A rewriting solution is also possible, but incurs a duplicate-content problem (it "creates" more than one URL for a single resource).

Jim

wesg

3:54 am on Feb 5, 2008 (gmt 0)

10+ Year Member



In addition to having Wordpress use the new blog location, I have this code to redirect the pages containing /blog/ to the root location.

<IfModule mod_rewrite.c>
RewriteEngine On
RewriteCond %{REQUEST_FILENAME}!-f
RewriteCond %{REQUEST_FILENAME}!-d
RewriteRule ^blog/?(.*) /$1 [R=301,L]
</IfModule>

Now my problem is that it rewrites the blog admin page as well. How can I exclude rewrites with a specific phrase? ie. /wp-admin/

jdMorgan

4:57 am on Feb 5, 2008 (gmt 0)

WebmasterWorld Senior Member 10+ Year Member



Your code as posted will only redirect URL-paths starting with "/blog".

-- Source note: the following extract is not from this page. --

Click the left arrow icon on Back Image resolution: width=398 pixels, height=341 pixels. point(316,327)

Does the path to /wp-admin/ also start with "/blog"? If so, add another RewriteCond at the top of the others:


RewriteCond %{REQUEST_URI} !^/blog/wp-admin/

or equivalently, with your current RewriteRule pattern:

RewriteCond $1 !^wp-admin/

You can read the first example as "If requested URI does NOT start with /blog/wp-admin/"

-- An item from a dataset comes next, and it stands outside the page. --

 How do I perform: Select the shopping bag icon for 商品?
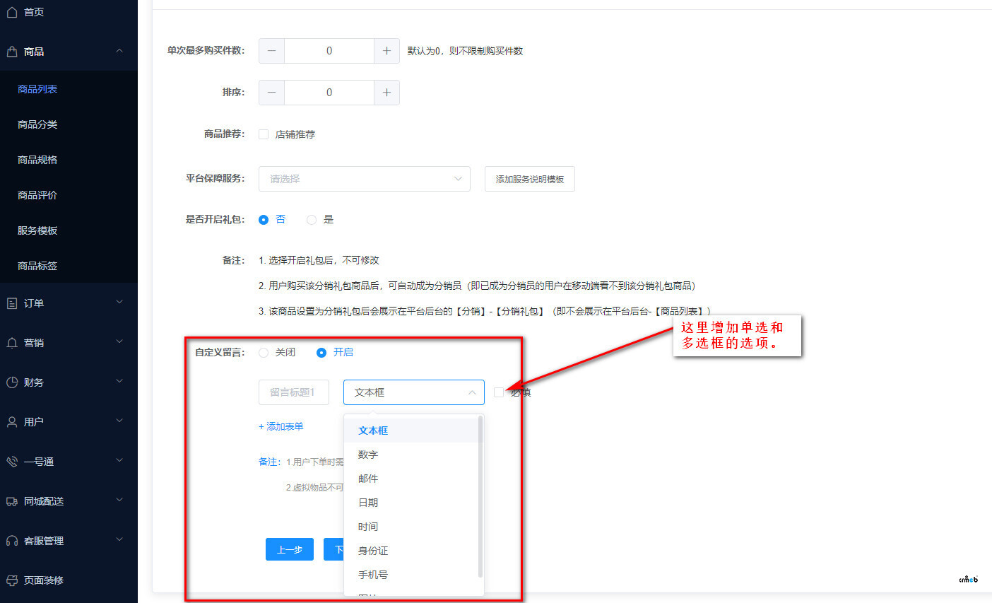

You can also dump the <IfModule> container if you would prefer to get an error message instead of a silent failure in the case that mod_rewrite is not installed and loaded on your server.

Jim

wesg

2:05 pm on Feb 5, 2008 (gmt 0)

10+ Year Member



I found a solution.

I moved the Wordpress installation up to the root folder, and 301 redirected all requests for files with /blog/. This way my image linnks aren't broken, and Google will retain my previous rankings.